Falsidade ideológica, falsificação de documentos, violação de direitos autorais, discriminação, apologia ao crime, pedofilia e furto online também são crimes tecnológicos com registros na DRCT. Em relação aos e-mails falsos, o delegado da DRCT oferece duas dicas. "A primeira é que os bancos nunca enviam e-mail para os seus clientes tampouco pedem para confirmar operações ou dados pessoais por meio virtual. A segunda é que esses e-mails falsos são chamados de ‘fishing’, ou seja, servem para ‘pescar’ informações das vítimas e quase sempre são enviados por desconhecidos".

Outras precauções que podem ser tomadas são: evitar ser ajudado por terceiros e desconhecidos em bancos ou caixas eletrônicos e não passar informações por telefone, a não ser que tenha certeza de que está falando com o seu gerente. Denunciar e-mails de supostos bancos, não colocar fotos íntimas ou sensuais para evitar crimes de chantagem, extorsão ou difamação, por exemplo, não aceitar arquivos de terceiros na internet e evitar bater papo com estranhos são outras formas de se proteger. "Recentemente uma jovem foi extorquida por enviar fotos íntimas para um falso agenciador de modelos.

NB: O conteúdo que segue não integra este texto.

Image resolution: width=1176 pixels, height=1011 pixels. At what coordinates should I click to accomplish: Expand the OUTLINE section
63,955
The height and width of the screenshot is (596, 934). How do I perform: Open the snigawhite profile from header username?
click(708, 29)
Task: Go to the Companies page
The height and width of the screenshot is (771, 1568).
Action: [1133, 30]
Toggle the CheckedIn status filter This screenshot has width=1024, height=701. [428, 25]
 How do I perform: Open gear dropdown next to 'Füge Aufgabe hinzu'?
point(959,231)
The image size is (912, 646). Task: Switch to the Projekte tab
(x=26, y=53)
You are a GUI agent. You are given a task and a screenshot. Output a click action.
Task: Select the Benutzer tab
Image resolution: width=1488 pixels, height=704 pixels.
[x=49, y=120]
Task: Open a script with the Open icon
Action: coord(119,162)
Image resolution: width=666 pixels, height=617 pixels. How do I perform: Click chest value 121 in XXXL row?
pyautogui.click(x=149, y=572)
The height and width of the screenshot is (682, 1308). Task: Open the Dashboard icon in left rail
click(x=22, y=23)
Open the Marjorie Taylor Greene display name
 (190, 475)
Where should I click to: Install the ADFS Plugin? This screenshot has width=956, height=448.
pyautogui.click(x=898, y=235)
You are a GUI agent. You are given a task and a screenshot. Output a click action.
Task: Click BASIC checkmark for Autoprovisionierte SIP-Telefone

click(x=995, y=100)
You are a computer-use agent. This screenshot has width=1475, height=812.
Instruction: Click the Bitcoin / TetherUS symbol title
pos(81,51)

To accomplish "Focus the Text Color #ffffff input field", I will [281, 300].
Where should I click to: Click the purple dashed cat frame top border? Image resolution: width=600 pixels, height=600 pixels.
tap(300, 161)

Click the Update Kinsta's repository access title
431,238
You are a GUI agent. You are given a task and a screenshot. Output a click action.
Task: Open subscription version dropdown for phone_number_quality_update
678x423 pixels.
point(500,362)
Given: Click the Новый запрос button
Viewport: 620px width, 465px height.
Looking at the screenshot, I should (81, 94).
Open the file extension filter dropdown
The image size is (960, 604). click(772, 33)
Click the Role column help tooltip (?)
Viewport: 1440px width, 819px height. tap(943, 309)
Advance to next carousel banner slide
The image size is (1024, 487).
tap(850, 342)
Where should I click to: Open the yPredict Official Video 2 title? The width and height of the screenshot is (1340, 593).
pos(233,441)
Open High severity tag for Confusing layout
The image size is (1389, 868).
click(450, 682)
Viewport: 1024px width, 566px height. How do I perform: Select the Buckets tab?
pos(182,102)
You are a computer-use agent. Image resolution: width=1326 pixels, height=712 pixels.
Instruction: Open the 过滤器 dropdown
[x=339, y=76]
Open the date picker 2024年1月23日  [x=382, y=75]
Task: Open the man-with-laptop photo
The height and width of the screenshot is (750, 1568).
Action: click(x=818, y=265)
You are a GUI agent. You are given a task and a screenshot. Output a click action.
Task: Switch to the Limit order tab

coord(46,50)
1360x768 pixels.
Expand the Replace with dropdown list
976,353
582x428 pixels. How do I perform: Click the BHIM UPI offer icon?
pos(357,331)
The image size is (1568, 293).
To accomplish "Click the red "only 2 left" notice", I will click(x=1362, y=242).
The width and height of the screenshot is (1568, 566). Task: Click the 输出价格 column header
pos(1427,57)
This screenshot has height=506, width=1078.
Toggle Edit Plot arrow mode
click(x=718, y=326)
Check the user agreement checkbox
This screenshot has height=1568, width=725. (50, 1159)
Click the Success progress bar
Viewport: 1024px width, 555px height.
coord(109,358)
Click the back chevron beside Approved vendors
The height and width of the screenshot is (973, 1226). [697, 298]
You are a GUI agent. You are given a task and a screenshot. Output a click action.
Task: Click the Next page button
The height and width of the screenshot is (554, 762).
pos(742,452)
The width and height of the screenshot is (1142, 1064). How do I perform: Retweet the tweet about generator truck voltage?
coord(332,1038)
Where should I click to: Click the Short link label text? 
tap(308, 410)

Ele era de Goiânia (GO), onde foi preso, e a vítima mora em Belém. O aliciamento também é comum na capital paraense, sempre com o pretexto de pedir uma foto íntima para depois extorquir. Outra modalidade que está crescendo na região é o cyberbullying, praticado entre estudantes na internet", acrescenta o delegado Felipe.